---------- Selected excerpt ----------

Entry-level advice


You are looking for you first job or first “real” job experience. You are excited and a little bit scared…. But mostly excited! You are going to go out and be amazing and everything is going to perfect and you are going to demonstrate leadership and all of your dreams will come true… Even though, I really hope that will happen, this is how you can maximize that experience and prepare yourself to the challenges ahead.

So here are my tips:

Make mistakes. This is your moment to try, experiment, ask questions, and make mistakes. You don’t need to strive for perfection, but strive to learn the most, be enthusiastically engaged with the topics and the skills you like the most. Do try to do a little bit of everything; you never know what can inspire you.

… But also try to challenge yourself. Trying to stand out and do a good job. Leave your mark.

Starting with simple activities is not shameful. Many entry-level workers, especially after graduation, feel quite annoyed if given basic activities such as making copies, translating, making newsletters. There is no too basic task if you are just starting. I understand that for many there is the fear to be attached to those tasks, but here is where the next tip comes in…

Be explicit about your intentions. This is not just about work, but life as well… Be clear to where you want to reach. Offer to work in projects that you are interested, give your perspective if you are interested in a specific subject.

----------

Set problem 1 –
Filter the records below and copy every line that contains the string "Android", treating uppercase and lowercase letters as distinct.

---------- Available data ----------

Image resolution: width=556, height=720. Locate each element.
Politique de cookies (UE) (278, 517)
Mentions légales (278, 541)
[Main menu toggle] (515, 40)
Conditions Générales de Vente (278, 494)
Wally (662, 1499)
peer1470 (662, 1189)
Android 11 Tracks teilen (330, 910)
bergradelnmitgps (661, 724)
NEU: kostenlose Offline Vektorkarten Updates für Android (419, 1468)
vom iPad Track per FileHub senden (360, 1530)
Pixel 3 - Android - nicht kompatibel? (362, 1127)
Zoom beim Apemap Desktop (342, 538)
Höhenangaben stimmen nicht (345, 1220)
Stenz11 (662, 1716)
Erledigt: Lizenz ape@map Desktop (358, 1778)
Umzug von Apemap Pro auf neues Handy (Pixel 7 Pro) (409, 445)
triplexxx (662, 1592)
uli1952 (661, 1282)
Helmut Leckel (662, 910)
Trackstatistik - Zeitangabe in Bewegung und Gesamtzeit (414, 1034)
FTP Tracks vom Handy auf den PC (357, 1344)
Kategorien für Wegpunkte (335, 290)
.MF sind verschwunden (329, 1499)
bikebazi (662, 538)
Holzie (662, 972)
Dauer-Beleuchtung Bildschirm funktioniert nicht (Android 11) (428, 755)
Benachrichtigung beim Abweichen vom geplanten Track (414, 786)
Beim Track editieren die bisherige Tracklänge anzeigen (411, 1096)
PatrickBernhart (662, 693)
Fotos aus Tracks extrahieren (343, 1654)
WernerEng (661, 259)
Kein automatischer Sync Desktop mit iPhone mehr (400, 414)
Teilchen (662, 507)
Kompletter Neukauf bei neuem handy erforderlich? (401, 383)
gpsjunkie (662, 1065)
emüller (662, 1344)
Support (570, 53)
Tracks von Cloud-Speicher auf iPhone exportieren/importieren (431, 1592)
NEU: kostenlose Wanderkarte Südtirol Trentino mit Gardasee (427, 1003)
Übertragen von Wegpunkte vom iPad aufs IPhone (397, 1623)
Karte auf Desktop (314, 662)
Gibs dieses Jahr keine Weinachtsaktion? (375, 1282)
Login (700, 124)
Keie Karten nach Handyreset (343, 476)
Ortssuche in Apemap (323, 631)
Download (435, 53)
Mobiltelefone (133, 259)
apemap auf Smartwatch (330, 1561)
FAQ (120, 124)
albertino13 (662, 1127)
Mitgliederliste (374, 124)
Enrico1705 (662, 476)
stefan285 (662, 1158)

----------

Set problem 2 –
Rewrite the entry-level advice from "Entry-level advice" up to and including "the challenges ahead.", replacing "experience" with "opportunity".

Task result 1 –
Android 11 Tracks teilen (330, 910)
NEU: kostenlose Offline Vektorkarten Updates für Android (419, 1468)
Pixel 3 - Android - nicht kompatibel? (362, 1127)
Dauer-Beleuchtung Bildschirm funktioniert nicht (Android 11) (428, 755)

Task result 2 –
Entry-level advice


You are looking for you first job or first “real” job opportunity. You are excited and a little bit scared…. But mostly excited! You are going to go out and be amazing and everything is going to perfect and you are going to demonstrate leadership and all of your dreams will come true… Even though, I really hope that will happen, this is how you can maximize that opportunity and prepare yourself to the challenges ahead.